WHAT TO PRODUCE: Collect all lines containing the word "target" from the data.

Collected data entries:
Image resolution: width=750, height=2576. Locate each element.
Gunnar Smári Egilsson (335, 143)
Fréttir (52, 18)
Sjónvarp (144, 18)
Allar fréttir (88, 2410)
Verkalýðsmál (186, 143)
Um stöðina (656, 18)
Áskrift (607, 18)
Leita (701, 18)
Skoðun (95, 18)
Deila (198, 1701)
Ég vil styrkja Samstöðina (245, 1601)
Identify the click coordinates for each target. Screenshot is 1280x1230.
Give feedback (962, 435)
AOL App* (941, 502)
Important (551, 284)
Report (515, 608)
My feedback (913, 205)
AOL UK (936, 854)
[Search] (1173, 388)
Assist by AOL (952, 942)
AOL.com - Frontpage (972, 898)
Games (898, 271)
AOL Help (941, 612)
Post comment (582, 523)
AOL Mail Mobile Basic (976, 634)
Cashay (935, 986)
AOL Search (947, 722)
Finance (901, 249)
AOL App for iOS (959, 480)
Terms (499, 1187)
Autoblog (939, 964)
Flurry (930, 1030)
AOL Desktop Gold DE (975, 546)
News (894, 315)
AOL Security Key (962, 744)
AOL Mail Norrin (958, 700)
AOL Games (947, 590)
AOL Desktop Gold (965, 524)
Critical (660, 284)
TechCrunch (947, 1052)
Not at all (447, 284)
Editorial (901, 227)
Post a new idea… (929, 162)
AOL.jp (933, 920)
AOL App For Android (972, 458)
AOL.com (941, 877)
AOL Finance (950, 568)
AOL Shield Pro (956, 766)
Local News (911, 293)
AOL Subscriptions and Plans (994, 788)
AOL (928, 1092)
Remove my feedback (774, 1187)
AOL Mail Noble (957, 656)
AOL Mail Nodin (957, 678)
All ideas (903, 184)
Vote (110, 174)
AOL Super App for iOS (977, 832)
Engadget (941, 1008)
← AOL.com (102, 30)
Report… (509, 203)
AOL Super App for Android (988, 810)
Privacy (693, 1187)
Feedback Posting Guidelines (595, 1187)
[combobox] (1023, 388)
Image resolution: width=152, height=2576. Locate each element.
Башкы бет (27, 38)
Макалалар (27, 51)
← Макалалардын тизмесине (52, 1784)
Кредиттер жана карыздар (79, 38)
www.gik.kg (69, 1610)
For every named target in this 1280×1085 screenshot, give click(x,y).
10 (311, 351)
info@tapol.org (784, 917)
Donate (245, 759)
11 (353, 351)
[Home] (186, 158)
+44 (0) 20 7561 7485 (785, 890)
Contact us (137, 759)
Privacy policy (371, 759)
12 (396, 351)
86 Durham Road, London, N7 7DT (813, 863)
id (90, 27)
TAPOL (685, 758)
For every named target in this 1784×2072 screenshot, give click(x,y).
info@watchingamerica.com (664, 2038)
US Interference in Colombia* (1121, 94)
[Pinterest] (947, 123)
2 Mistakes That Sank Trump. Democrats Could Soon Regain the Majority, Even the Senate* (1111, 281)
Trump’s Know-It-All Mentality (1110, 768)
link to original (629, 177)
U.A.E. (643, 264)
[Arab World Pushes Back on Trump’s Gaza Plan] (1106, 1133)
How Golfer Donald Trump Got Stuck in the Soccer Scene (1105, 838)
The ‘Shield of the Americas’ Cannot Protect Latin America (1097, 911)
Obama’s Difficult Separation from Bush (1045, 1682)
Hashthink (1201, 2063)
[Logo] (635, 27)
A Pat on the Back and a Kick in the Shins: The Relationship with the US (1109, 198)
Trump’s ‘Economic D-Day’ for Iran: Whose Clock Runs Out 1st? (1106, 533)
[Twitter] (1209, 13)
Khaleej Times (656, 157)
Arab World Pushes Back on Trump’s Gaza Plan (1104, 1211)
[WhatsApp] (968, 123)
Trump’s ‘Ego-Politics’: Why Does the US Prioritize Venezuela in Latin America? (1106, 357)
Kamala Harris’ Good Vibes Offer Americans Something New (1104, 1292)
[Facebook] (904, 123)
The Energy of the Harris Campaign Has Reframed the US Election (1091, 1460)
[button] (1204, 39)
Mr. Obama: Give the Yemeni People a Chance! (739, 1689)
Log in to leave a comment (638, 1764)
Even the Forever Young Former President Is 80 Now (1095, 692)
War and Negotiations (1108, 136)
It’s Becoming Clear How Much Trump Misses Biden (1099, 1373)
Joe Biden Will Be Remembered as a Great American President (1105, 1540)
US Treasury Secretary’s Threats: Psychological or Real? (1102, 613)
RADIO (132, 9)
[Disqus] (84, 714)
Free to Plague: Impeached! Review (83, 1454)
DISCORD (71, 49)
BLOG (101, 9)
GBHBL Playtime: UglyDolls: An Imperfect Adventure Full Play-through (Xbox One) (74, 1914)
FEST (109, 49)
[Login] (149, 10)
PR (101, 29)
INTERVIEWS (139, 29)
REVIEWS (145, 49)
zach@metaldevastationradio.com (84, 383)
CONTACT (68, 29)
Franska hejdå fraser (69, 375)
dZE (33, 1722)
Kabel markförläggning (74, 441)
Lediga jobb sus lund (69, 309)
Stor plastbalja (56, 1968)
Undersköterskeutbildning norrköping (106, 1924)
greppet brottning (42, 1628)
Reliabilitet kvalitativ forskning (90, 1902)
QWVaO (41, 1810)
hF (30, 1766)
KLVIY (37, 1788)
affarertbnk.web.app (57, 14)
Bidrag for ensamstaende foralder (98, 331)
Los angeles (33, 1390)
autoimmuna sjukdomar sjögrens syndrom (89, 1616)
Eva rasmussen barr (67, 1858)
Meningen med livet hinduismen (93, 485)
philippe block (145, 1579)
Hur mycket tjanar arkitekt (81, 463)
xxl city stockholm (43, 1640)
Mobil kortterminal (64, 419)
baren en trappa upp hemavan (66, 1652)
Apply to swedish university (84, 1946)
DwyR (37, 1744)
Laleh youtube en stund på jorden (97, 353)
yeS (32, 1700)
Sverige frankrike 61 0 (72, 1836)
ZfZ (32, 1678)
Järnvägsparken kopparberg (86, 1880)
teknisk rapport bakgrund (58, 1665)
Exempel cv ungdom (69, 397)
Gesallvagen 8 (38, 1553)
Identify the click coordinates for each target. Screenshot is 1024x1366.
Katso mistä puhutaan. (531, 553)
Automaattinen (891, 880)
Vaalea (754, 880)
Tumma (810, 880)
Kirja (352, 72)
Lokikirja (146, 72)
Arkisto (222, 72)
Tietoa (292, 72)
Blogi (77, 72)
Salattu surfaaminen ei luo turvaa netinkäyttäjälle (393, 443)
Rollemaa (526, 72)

EXERCISE OUTPUT:
Identify the click coordinates for each target. Screenshot is 1280x1230.
For every named target in this 1280×1085 screenshot, give click(x,y).
For every named target in this 1784×2072 screenshot, give click(x,y).
Identify the click coordinates for each target. Screenshot is 1024x1366.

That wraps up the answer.